_PROBLEM DESCRIPTION:_
The listing below holds a line with "Ponuka na mieru (90, 2337)" and a line with "Nastavenia cookies (127, 2284)". Reproduce those two lines exactly, plus everything between them.

_INPUT DATA:_

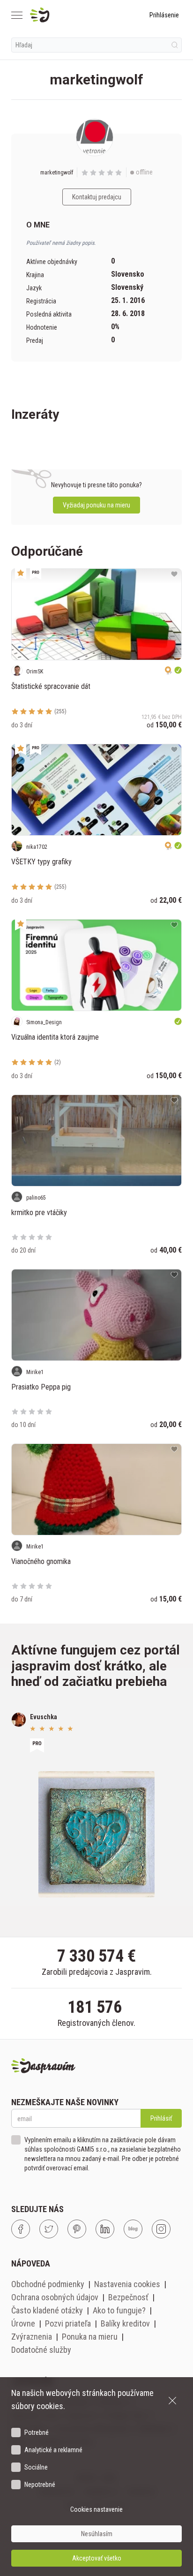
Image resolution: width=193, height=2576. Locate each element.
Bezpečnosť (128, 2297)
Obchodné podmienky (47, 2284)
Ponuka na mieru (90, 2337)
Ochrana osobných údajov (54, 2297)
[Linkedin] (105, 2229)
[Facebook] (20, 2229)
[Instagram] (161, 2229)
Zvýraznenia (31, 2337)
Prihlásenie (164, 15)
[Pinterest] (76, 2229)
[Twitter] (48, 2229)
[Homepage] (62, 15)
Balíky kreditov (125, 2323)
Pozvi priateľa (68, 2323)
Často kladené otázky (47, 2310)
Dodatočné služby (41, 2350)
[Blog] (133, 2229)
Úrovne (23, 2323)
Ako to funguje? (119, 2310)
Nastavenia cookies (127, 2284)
* * *
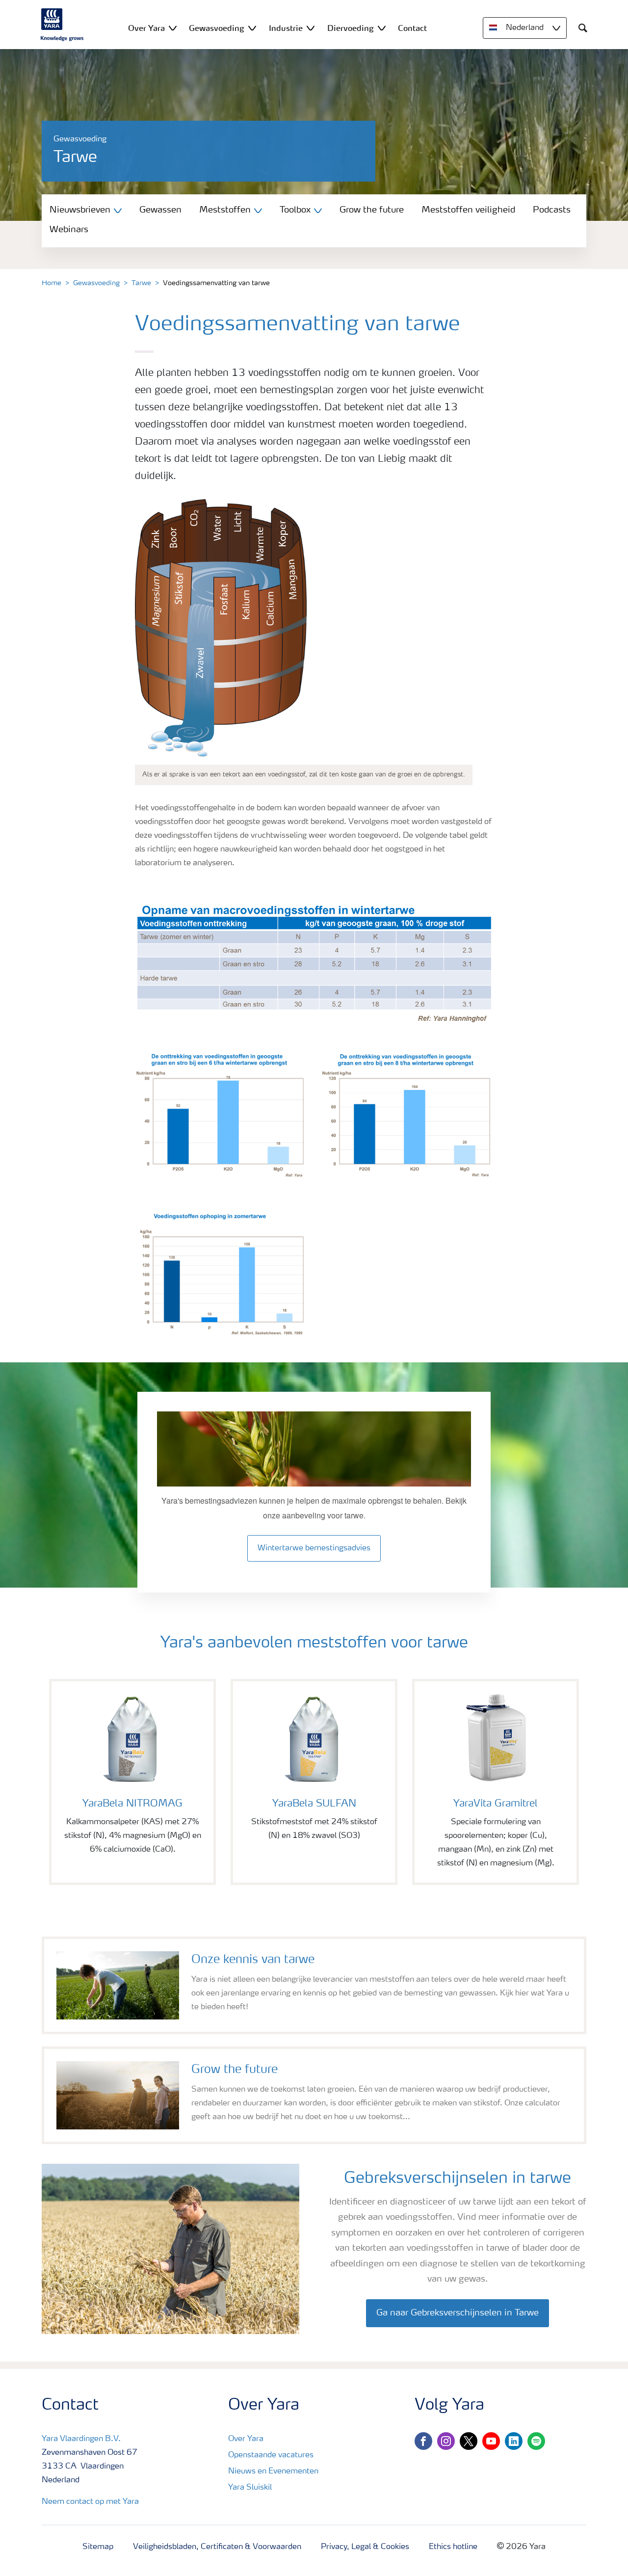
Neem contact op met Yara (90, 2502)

_ANSWER TO THIS PROBLEM:_
Ponuka na mieru (90, 2337)
Ochrana osobných údajov (54, 2297)
[Linkedin] (105, 2229)
[Facebook] (20, 2229)
[Instagram] (161, 2229)
Zvýraznenia (31, 2337)
Prihlásenie (164, 15)
[Pinterest] (76, 2229)
[Twitter] (48, 2229)
[Homepage] (62, 15)
Balíky kreditov (125, 2323)
Pozvi priateľa (68, 2323)
Často kladené otázky (47, 2310)
Dodatočné služby (41, 2350)
[Blog] (133, 2229)
Úrovne (23, 2323)
Ako to funguje? (119, 2310)
Nastavenia cookies (127, 2284)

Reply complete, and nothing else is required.